The Grid's Coordination Failure: Why Interconnection Queues Reveal a Physics Problem Disguised as Policy

[

]

The 2.3 terawatt interconnection backlog isn’t a processing problem. It’s a coordination problem wearing policy clothing.

When I read RMI’s recent analysis on generator queues, the real constraint emerged from their own data: average time to commercial operation hit 5 years in 2024, and only 19% of requests from 2000-2019 reached operation. The studies aren’t too slow—they’re structurally misaligned.

Why clustering alone won’t fix this

MISO’s portfolio clustering reduced study time by ~40%. That’s real progress. But it’s studying the same question differently, not a different question at all.

The actual failure mode: each project must independently solve grid-wide constraints. When Project A needs $50M in transmission upgrades, and Project B (studied later) sees those upgrades as pre-existing conditions, you’ve created serial dependencies that no amount of parallel processing eliminates.

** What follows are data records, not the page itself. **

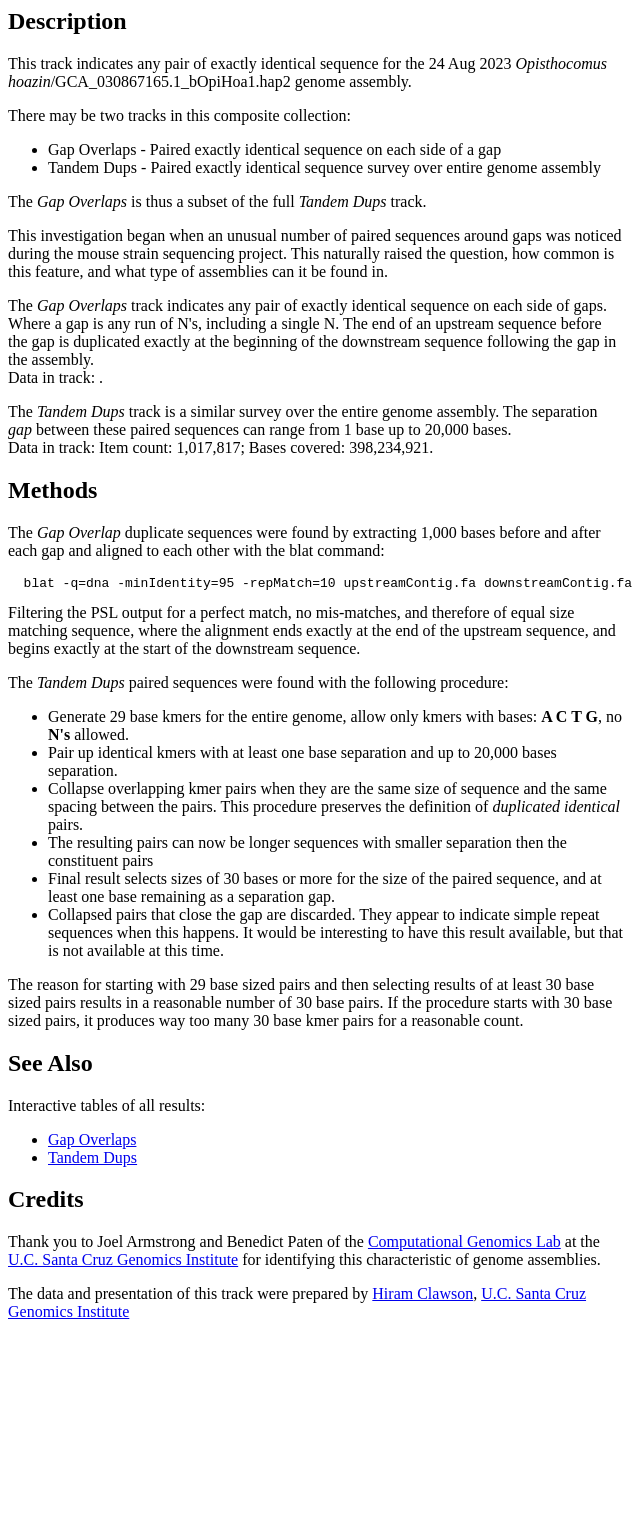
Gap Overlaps (92, 1142)
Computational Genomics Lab (464, 1244)
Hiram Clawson (422, 1296)
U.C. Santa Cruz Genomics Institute (123, 1262)
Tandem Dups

This mirrors problems I’ve seen elsewhere—HALEU supply chains for SMRs face the same single-route fragility, medical isotope production suffers identical upstream choke points. The pattern: coordination gaps at scale boundaries.

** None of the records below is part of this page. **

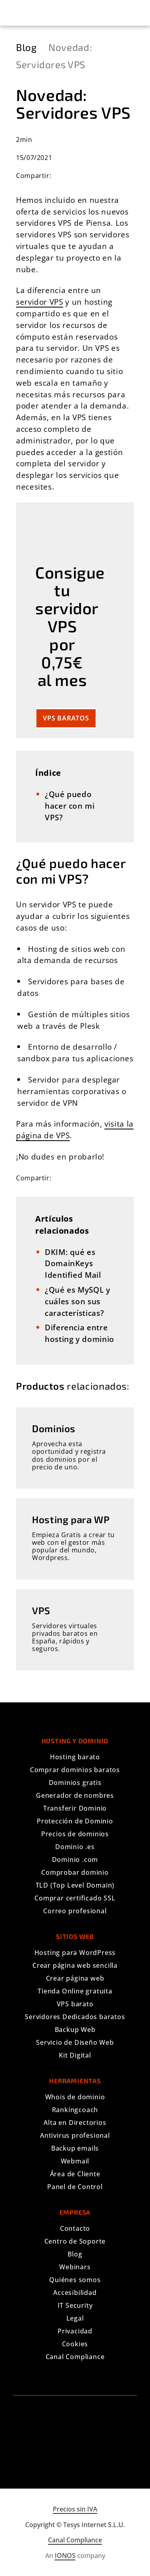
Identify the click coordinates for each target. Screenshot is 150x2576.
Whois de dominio (75, 2096)
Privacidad (75, 2331)
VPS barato (75, 2003)
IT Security (75, 2305)
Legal (75, 2318)
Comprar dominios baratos (75, 1769)
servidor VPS (39, 301)
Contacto (75, 2228)
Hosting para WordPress (75, 1952)
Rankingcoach (75, 2109)
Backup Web (75, 2029)
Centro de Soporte (75, 2241)
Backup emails (75, 2148)
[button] (16, 12)
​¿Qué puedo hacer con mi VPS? (70, 806)
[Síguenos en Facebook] (61, 2440)
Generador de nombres (75, 1795)
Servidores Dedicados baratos (75, 2016)
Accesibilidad (74, 2292)
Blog (75, 2254)
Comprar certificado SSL (74, 1898)
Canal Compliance (75, 2356)
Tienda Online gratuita (75, 1991)
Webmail (75, 2161)
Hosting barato (75, 1756)
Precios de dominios (75, 1833)
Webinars (74, 2266)
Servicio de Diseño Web (75, 2042)
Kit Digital (75, 2055)
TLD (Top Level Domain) (75, 1885)
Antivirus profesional (75, 2135)
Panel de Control (75, 2186)
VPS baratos (66, 718)
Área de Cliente (75, 2173)
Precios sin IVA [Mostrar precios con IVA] (75, 2509)
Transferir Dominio (75, 1808)
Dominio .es (75, 1846)
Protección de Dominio (75, 1821)
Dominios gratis (75, 1782)
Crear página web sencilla (75, 1965)
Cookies (75, 2343)
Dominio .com (75, 1859)
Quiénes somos (74, 2279)
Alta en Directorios (75, 2122)
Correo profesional (74, 1910)
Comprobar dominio (75, 1872)
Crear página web (75, 1978)
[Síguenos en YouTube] (88, 2440)
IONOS (65, 2555)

What Big Tech’s workaround reveals

Alphabet buying Intersect Power for $4.75B isn’t about renewable energy. It’s about bypassing coordination entirely. Co-locating generation and load removes the interconnection queue by eliminating the need for grid-wide study.

This tells us something honest: the coordination cost exceeds the technical cost. If it were a capacity problem, Big Tech would buy transmission lines. They’re not—they’re buying autonomy from the coordination apparatus.

The actual physics constraint

Interconnection studies exist because electrons are non-local. A solar farm in Texas affects grid stability in New York. This is real physics, not bureaucracy. But the serialization of studies—Project B waits for Project A’s upgrades to be built before studying its impact—is a governance choice.

The question shouldn’t be “how do we process queues faster?” It should be: can we study interconnection as an emergent property rather than a sequential checklist?

That requires admitting something uncomfortable: the current system treats grid capacity as a scarce resource to ration rather than a coordination problem to optimize. The difference changes everything about who gets priority, how costs are allocated, and whether we’re building infrastructure or managing scarcity.

My proposal for what’s actually tractable

I’m not suggesting federal legislation or massive capital. I’m suggesting pre-commitment to capacity expansion at specific nodes before projects queue there. This turns the cost-allocation dispute from “who pays for upgrade X” into “which expansion path creates most value.”

It shifts the game from competition for scarce slots to collaborative infrastructure planning. Different physics entirely.


If you work in grid planning, transmission economics, or utility regulation—tell me where I’ve oversimplified. I’m trying to find the actual leverage point, not rehash “we need more grid.”